DÉCLASSEMENT ET DÉSOCIALISATION
Morts de désespoir reprend au fond ici les conclusions de Durkheim, de conduites suicidaires produites par une rupture des
mécanismes d’intégration à la société : pour eux, ce sont ces modifications de la nature de la production et la recherche de rentes indues par les entreprises qui ont poussé les ouvriers blancs américains au déclassement et à la désocialisation, puis, de là, au désespoir. Ils parlent même d’une « redistribution vers le haut », des plus pauvres vers les plus riches, opérée par le nouveau capitalisme actionnarial et financier. Et ils mettent en accusation le système de santé privé qui l’accompagne. On dit du nôtre qu’il dépense beaucoup pour de piètres résultats. Selon eux, c’est un paradis à côté d’un système américain très onéreux pour les entreprises, préoccupé quasi exclusivement de profit et lié aux intérêts d’un secteur pharmaceutique aux prix délirants imposés par des monopoles et défendus par les actions de ses lobbyistes auprès des représentants du Congrès.
Bizarrement, à part cette attaque contre le lobbying, Case et Deaton ne font que peu de parallèles entre cette situation et l’évolution politique américaine. Tout juste notent-ils que les États où l’on peut mesurer, d’après un panel d’indicateurs, la plus grande « souffrance » sont aussi ceux qui ont le plus voté en 2016 pour Donald Trump. En un sens, on comprend leur prudence : si ces laissés-pour-compte forment l’indiscutable base de l’électorat trumpien, ils sont loin de le résumer – les ouvriers blancs non hispaniques ne représentant pas 47 % de la population. Le soutien d’une classe moyenne aisée voire supérieure y est tout aussi essentiel. Et l’on comprend aussi, dans ces conditions, la difficulté de la future administration
Biden : si l’électorat de Trump se limitait à ces « individus déplorables » qu’avait bêtement fustigés Hillary Clinton, l’action politique serait déjà difficile mais pas insurmontable.

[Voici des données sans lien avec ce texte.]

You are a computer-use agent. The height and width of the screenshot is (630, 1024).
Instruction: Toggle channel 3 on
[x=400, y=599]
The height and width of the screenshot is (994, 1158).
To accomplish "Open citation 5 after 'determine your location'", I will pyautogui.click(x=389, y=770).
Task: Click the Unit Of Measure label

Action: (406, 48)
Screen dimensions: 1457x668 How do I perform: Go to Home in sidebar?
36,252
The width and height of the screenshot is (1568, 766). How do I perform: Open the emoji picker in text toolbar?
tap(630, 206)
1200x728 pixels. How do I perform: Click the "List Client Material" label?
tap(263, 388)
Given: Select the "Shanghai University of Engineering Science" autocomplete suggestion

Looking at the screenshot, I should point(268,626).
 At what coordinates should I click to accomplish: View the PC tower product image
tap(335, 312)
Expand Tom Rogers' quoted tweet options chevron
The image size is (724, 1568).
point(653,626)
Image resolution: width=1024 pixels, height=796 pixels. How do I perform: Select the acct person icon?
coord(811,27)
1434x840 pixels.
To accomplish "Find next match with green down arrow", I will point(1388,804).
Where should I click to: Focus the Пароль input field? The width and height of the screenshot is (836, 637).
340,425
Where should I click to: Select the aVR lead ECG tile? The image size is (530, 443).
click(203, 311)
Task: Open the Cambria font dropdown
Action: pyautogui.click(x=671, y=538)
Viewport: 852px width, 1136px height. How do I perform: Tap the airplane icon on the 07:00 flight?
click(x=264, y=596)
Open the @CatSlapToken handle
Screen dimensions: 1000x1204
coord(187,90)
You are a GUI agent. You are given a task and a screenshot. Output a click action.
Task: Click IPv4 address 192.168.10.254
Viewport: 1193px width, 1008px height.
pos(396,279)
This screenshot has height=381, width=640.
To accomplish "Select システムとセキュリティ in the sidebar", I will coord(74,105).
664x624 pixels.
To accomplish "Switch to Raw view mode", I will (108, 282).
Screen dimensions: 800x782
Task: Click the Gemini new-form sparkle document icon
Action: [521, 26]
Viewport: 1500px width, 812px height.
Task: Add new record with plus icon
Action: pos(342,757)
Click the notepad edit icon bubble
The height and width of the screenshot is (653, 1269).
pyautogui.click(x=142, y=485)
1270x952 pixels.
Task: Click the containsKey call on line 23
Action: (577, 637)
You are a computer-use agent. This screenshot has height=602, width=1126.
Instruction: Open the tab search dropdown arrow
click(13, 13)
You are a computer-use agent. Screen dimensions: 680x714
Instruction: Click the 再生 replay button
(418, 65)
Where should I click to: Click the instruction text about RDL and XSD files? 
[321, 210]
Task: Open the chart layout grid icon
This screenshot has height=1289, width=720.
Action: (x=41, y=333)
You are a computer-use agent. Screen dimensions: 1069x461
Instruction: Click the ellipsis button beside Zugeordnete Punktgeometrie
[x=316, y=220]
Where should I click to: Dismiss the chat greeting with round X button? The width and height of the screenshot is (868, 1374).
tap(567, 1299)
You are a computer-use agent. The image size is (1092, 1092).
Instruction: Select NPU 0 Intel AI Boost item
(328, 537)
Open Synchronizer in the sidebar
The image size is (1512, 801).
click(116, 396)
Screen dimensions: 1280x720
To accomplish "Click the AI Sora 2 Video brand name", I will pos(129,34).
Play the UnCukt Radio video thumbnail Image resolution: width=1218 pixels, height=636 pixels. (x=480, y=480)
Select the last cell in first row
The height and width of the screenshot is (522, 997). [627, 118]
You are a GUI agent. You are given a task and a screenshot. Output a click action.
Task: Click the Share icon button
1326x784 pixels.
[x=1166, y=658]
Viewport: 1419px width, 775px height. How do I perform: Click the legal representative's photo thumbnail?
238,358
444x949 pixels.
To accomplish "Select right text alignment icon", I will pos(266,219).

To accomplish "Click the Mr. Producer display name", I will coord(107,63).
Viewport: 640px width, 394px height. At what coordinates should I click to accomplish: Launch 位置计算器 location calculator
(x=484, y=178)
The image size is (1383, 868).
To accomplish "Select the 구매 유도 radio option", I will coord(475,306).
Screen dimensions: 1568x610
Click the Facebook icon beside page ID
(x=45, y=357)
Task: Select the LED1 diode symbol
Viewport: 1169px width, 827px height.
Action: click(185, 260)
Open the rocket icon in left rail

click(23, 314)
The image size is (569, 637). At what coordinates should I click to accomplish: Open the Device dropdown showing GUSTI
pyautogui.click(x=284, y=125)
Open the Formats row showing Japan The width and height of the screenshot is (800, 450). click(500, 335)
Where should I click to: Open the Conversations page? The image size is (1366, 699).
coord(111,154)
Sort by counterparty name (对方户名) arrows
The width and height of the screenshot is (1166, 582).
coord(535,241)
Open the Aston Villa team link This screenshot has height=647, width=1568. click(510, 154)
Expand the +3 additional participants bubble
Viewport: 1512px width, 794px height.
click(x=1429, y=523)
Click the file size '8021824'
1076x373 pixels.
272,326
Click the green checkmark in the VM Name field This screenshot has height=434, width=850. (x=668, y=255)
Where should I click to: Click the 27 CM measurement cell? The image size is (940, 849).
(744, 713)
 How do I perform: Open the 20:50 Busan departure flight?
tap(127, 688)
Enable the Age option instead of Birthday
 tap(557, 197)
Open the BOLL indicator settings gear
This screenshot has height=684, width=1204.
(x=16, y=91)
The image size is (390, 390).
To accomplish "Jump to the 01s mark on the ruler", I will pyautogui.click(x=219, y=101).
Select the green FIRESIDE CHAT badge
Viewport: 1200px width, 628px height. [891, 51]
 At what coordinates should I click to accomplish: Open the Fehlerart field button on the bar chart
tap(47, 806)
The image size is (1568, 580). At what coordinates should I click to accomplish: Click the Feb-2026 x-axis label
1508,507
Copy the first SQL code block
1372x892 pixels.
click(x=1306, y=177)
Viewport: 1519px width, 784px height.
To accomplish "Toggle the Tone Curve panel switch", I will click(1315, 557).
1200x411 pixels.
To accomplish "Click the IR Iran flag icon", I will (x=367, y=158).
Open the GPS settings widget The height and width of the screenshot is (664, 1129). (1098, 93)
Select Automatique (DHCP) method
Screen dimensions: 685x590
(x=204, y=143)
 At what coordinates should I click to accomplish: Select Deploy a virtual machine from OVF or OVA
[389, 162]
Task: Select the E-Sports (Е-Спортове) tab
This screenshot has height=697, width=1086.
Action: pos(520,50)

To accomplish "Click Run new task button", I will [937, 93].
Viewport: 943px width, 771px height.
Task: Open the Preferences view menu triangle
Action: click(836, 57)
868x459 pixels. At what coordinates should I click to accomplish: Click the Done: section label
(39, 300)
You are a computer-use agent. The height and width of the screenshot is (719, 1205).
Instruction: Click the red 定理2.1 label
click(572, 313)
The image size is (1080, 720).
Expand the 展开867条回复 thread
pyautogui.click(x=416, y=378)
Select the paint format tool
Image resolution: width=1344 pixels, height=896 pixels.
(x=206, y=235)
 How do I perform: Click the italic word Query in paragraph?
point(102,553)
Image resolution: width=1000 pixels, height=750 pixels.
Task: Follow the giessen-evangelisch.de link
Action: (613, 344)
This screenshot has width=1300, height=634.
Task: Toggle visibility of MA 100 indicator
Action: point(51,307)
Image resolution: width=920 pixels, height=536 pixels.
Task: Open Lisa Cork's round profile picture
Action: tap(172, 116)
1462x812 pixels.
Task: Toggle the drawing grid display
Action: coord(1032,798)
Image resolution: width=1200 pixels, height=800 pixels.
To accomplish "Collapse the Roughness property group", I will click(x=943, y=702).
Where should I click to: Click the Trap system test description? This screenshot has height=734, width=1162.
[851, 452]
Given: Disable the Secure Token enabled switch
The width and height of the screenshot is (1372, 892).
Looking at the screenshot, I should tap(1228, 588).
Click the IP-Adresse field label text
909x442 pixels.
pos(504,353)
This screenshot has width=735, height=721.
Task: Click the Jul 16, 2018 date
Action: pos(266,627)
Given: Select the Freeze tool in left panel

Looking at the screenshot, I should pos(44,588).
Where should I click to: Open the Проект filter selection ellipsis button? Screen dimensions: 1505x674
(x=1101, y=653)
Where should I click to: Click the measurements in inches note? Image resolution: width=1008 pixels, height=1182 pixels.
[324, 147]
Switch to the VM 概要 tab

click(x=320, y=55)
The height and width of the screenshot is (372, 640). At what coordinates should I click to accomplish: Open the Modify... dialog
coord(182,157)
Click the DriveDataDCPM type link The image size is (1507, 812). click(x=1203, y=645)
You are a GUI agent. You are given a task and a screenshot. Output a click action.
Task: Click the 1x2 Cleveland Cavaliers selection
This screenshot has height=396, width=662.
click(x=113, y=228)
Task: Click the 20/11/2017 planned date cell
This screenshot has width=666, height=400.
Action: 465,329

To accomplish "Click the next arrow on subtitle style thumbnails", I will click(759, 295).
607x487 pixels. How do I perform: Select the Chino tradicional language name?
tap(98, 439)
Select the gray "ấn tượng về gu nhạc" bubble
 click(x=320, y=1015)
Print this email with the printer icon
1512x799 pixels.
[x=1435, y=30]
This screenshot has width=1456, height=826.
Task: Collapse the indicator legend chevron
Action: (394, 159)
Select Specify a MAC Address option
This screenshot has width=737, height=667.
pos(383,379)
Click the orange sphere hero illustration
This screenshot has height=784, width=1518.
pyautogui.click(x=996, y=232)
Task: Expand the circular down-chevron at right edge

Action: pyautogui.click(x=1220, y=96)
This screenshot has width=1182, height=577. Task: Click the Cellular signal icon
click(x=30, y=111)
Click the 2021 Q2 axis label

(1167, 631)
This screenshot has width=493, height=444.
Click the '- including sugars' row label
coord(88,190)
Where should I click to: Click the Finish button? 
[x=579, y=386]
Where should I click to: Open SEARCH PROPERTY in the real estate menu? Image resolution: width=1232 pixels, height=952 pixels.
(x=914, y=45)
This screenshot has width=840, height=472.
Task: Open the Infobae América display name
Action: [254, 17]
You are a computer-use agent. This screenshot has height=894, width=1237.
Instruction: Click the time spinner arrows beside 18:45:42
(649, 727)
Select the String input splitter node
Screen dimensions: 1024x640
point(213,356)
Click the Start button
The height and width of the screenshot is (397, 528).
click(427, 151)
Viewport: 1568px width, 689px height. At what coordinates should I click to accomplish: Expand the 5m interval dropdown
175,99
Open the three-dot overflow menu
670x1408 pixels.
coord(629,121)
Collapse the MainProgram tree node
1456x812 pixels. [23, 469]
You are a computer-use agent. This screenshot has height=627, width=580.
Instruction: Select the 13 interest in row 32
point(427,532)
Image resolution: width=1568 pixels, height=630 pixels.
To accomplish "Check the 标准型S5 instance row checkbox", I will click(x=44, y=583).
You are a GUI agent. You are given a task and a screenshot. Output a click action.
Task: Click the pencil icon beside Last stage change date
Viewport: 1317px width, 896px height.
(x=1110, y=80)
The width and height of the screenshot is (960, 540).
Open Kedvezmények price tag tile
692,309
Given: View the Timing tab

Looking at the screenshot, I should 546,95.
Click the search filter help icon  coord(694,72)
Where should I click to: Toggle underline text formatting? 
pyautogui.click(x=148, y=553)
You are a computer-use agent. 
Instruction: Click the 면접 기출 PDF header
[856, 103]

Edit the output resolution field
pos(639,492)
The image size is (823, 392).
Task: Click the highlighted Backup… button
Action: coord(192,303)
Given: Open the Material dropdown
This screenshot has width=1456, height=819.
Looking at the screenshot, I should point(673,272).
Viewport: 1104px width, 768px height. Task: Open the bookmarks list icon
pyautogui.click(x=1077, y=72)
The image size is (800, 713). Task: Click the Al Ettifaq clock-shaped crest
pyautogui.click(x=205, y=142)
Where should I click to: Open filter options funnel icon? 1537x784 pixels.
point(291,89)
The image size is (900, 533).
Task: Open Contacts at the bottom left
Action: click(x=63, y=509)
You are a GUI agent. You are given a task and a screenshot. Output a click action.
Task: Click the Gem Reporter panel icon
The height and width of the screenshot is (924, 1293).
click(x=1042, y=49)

PLACE À UNE SOCIÉTÉ BRISÉE
Or, Case et Deaton tracent dans leur livre, on pourrait presque dire à leur corps défendant, un constat autrement plus inquiétant : celui d’un pays dont le rêve d’une réussite à la portée de tous, qui l’a fondé, s’enraye pour laisser place à une société brisée car foncièrement inéquitable, où les uns se nourrissent du mal-être des autres en craignant d’être eux-mêmes les prochains à faire les frais de la désocialisation ambiante…
Bien que Case et Deaton ne procèdent dans leur essai très américano-centré qu’à de rares comparaisons internationales, c’est là, comme l’ont montré chez nous les Gilets jaunes, un problème plus général : celui d’un Occident en passe de rater son entrée dans ce que d’aucuns appelaient le « nouveau monde ». Bref, malgré le peu de solutions concrètes qu’il avance en dehors d’un retour à un hypothétique capitalisme vertueux, Morts de désespoir est un texte majeur de méditation sur notre présent de dits « développés » et sur la manière dont nous pourrions arriver malgré tout à sauver notre idée, devenue problématique, d’avenir.